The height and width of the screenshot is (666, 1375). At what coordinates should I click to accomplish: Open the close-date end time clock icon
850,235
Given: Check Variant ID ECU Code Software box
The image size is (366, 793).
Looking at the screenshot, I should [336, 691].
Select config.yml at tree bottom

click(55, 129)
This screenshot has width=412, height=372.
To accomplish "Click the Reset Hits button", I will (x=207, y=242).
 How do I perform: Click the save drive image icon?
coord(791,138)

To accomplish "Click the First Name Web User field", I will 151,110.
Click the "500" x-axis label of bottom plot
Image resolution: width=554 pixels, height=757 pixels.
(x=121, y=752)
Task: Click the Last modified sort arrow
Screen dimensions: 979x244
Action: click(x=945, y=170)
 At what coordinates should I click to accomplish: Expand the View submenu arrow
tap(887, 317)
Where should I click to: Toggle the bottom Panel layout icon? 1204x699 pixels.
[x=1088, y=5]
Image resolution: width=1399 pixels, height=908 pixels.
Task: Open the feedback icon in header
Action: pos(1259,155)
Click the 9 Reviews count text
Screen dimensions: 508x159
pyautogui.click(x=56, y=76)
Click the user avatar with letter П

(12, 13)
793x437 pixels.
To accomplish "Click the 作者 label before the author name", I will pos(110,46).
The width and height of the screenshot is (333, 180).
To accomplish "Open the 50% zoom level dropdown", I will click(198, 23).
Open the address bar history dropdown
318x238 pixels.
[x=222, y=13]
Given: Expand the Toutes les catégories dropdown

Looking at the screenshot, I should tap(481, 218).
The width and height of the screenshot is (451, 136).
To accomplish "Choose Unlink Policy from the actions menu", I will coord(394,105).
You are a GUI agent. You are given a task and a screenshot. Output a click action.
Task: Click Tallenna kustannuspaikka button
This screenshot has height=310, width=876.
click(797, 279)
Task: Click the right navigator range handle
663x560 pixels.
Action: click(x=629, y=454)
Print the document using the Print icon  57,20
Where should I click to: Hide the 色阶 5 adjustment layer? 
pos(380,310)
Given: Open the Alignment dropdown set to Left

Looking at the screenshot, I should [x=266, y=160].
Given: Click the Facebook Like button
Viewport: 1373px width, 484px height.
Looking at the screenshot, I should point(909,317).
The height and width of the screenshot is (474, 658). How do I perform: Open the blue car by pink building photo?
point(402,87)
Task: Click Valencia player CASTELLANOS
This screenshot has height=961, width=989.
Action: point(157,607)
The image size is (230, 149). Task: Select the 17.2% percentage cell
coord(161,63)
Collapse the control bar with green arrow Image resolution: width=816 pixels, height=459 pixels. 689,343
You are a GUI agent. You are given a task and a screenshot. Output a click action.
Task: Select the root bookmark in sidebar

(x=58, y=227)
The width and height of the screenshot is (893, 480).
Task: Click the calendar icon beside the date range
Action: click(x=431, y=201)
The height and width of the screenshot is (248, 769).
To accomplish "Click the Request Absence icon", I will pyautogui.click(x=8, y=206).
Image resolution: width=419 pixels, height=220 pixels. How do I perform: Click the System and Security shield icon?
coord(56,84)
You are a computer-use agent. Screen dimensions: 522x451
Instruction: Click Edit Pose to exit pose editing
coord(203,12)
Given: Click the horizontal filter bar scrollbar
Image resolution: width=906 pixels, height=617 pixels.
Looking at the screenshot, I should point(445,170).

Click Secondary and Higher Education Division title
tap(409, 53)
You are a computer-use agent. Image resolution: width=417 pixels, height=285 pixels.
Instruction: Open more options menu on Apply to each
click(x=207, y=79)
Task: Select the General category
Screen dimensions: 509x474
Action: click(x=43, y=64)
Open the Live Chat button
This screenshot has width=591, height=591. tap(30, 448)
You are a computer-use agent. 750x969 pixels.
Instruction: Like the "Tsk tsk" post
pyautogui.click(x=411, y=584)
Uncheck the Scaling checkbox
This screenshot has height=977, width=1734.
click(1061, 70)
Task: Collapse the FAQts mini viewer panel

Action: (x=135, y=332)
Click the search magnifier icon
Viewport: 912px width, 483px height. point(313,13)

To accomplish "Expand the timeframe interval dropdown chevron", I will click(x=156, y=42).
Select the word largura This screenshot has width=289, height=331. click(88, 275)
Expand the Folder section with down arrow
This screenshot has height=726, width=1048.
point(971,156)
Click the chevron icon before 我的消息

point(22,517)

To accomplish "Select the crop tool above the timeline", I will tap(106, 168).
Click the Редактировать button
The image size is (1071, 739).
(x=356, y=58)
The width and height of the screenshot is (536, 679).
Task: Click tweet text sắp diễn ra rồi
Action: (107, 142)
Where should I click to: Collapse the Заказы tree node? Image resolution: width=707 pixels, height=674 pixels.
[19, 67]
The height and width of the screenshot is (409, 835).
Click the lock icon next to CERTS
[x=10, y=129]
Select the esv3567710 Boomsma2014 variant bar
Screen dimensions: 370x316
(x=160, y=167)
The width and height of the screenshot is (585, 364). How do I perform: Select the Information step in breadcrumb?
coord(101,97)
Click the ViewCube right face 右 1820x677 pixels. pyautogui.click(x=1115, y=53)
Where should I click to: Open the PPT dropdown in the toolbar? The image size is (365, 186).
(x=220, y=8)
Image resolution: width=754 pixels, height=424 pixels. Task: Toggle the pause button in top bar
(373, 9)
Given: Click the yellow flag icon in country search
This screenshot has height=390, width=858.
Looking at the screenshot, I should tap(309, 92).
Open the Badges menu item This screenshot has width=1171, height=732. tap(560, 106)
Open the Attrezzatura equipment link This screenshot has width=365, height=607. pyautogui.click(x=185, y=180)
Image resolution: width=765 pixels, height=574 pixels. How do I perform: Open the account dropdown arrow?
==========
- [Instructions for the task]
Copy out the stretch of items from the start through the line containing "Action: click(x=945, y=170)", both ends included.

- [Final result]
The height and width of the screenshot is (666, 1375). At what coordinates should I click to accomplish: Open the close-date end time clock icon
850,235
Given: Check Variant ID ECU Code Software box
The image size is (366, 793).
Looking at the screenshot, I should [336, 691].
Select config.yml at tree bottom

click(55, 129)
This screenshot has width=412, height=372.
To accomplish "Click the Reset Hits button", I will (x=207, y=242).
 How do I perform: Click the save drive image icon?
coord(791,138)

To accomplish "Click the First Name Web User field", I will 151,110.
Click the "500" x-axis label of bottom plot
Image resolution: width=554 pixels, height=757 pixels.
(x=121, y=752)
Task: Click the Last modified sort arrow
Screen dimensions: 979x244
Action: click(x=945, y=170)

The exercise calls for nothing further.